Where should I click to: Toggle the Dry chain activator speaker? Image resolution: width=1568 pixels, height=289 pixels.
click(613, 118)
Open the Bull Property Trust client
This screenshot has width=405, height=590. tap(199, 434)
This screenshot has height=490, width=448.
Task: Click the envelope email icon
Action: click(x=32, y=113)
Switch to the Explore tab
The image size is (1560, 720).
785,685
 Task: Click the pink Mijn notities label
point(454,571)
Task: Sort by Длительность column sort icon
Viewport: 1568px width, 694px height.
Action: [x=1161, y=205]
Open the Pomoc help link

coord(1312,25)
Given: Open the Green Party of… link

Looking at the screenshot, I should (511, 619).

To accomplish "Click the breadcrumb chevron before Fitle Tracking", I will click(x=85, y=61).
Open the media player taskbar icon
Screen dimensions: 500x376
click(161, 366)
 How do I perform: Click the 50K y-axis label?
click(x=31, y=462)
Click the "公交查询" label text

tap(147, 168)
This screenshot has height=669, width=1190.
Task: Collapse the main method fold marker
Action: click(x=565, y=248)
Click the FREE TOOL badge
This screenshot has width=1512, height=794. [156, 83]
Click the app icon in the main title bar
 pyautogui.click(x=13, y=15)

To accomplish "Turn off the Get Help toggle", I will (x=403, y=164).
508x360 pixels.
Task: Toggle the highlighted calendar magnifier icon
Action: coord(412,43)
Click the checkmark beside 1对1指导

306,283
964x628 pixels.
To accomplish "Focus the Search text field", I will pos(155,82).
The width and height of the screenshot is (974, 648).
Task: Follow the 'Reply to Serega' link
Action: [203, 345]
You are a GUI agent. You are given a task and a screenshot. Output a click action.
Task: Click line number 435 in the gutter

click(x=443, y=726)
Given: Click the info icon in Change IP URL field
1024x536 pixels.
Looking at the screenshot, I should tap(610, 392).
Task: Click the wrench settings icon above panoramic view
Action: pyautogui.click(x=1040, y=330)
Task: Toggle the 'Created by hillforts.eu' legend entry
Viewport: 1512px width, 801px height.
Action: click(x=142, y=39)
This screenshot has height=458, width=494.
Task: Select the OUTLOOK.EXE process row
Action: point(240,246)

-----

• [EXERCISE GOAL] Stop after the line containing "Given: Click the": print exactly the lines from the start of the entries above up to it, that line included.

• [EXERCISE RESPONSE]
Where should I click to: Toggle the Dry chain activator speaker? Image resolution: width=1568 pixels, height=289 pixels.
click(613, 118)
Open the Bull Property Trust client
This screenshot has width=405, height=590. tap(199, 434)
This screenshot has height=490, width=448.
Task: Click the envelope email icon
Action: click(x=32, y=113)
Switch to the Explore tab
The image size is (1560, 720).
785,685
 Task: Click the pink Mijn notities label
point(454,571)
Task: Sort by Длительность column sort icon
Viewport: 1568px width, 694px height.
Action: [x=1161, y=205]
Open the Pomoc help link

coord(1312,25)
Given: Open the Green Party of… link

Looking at the screenshot, I should (511, 619).

To accomplish "Click the breadcrumb chevron before Fitle Tracking", I will click(x=85, y=61).
Open the media player taskbar icon
Screen dimensions: 500x376
click(161, 366)
 How do I perform: Click the 50K y-axis label?
click(x=31, y=462)
Click the "公交查询" label text

tap(147, 168)
This screenshot has height=669, width=1190.
Task: Collapse the main method fold marker
Action: click(x=565, y=248)
Click the FREE TOOL badge
This screenshot has width=1512, height=794. [156, 83]
Click the app icon in the main title bar
 pyautogui.click(x=13, y=15)

To accomplish "Turn off the Get Help toggle", I will (x=403, y=164).
508x360 pixels.
Task: Toggle the highlighted calendar magnifier icon
Action: coord(412,43)
Click the checkmark beside 1对1指导

306,283
964x628 pixels.
To accomplish "Focus the Search text field", I will pos(155,82).
The width and height of the screenshot is (974, 648).
Task: Follow the 'Reply to Serega' link
Action: [203, 345]
You are a GUI agent. You are given a task and a screenshot. Output a click action.
Task: Click line number 435 in the gutter

click(x=443, y=726)
Given: Click the info icon in Change IP URL field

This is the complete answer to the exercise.